On Sep 2, 3:58 pm, wilk916 <wilk...@gmail.com> wrote:
> > So given that a train service may be travelling from A to C via B and
> > another service is running from D to E via B
>
> I assume you mean E to D via B; otherwise there is no solution to get
> to D with the above specified routes.

This is correct, sorry about the mix up.
Thanks very much for your reply. I feel I probably did not emphasize
how bad my graph theory knowledge is now. I should not have posed the
question as one of optimization but rather just how to find a
solution.

I have (well, once had) a good enough understanding of Dijkstra's
shortest path algorithm to implement it successfully on a weighed
graph. But I just cannot wrap my head around how I would implement
something like this based on set routes (sub graphs), with different
starting times and changing between routes.

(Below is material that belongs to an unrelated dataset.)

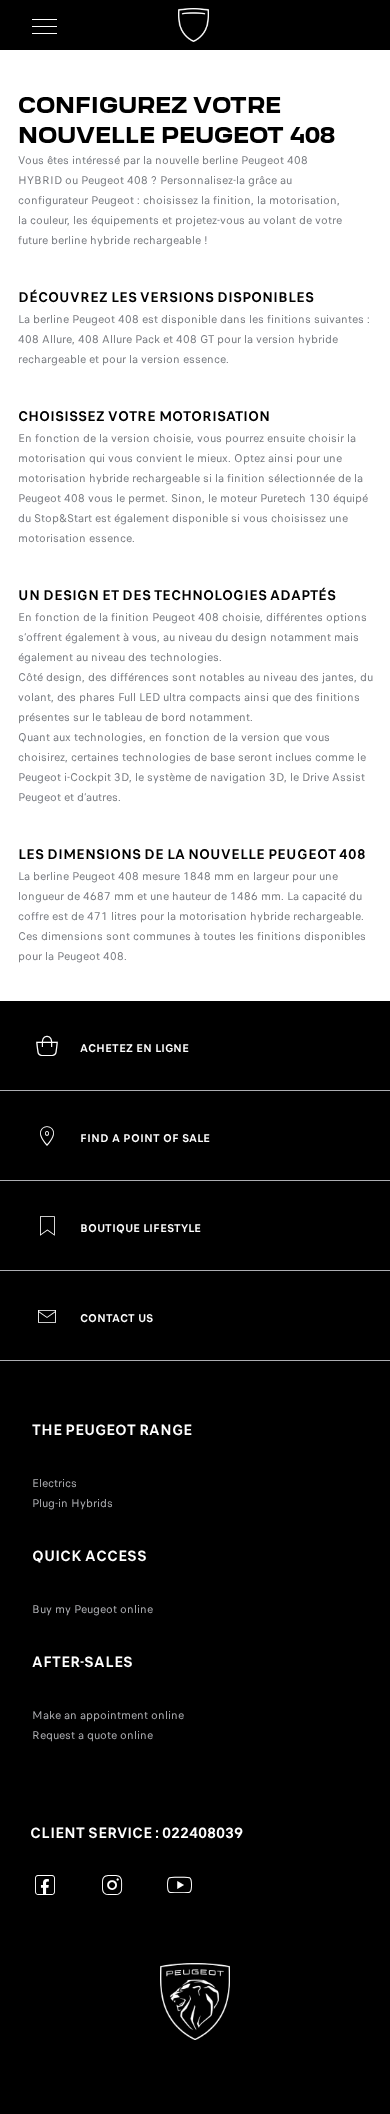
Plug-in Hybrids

OK so here is what I am thinking (I'm sorry this sort of thing is
better with diagrams) but I will try my best:

Given all the nodes above. We have edges AB, BC, BE, DB.

Let's say they are weighted (in minutes) as

AB = 5
BC = 5
BE = 7
DB = 7

(These are completely arbitrary)

So lets say the train going from E-D leaves 9 minutes after the one
from A to C. Does this mean I should calculate the node weight of B as

sum of the route from E to B - sum of the route from A to B plus the
number of minutes E to D departed after A to C.

B = 7 - 5 + 9

So a trip from A to D would be AB + B + BD or

AD = 5 + 11 + 7

How does my shortest path algorithm know when to apply the node weight
as this only happens when changing train?

Thanks very much for your feedback, I guess this is probably a bit
above my understanding so if it is not possible to explain or offer
suggestions would you have any recommended reading for me. Thanks for
pointing me towards http://en.wikipedia.org/wiki/Markov_chain_Monte_Carlo
(well I hope thats what you meant!) I'm not so much concerned with
optmizations, just wondering how it works in general.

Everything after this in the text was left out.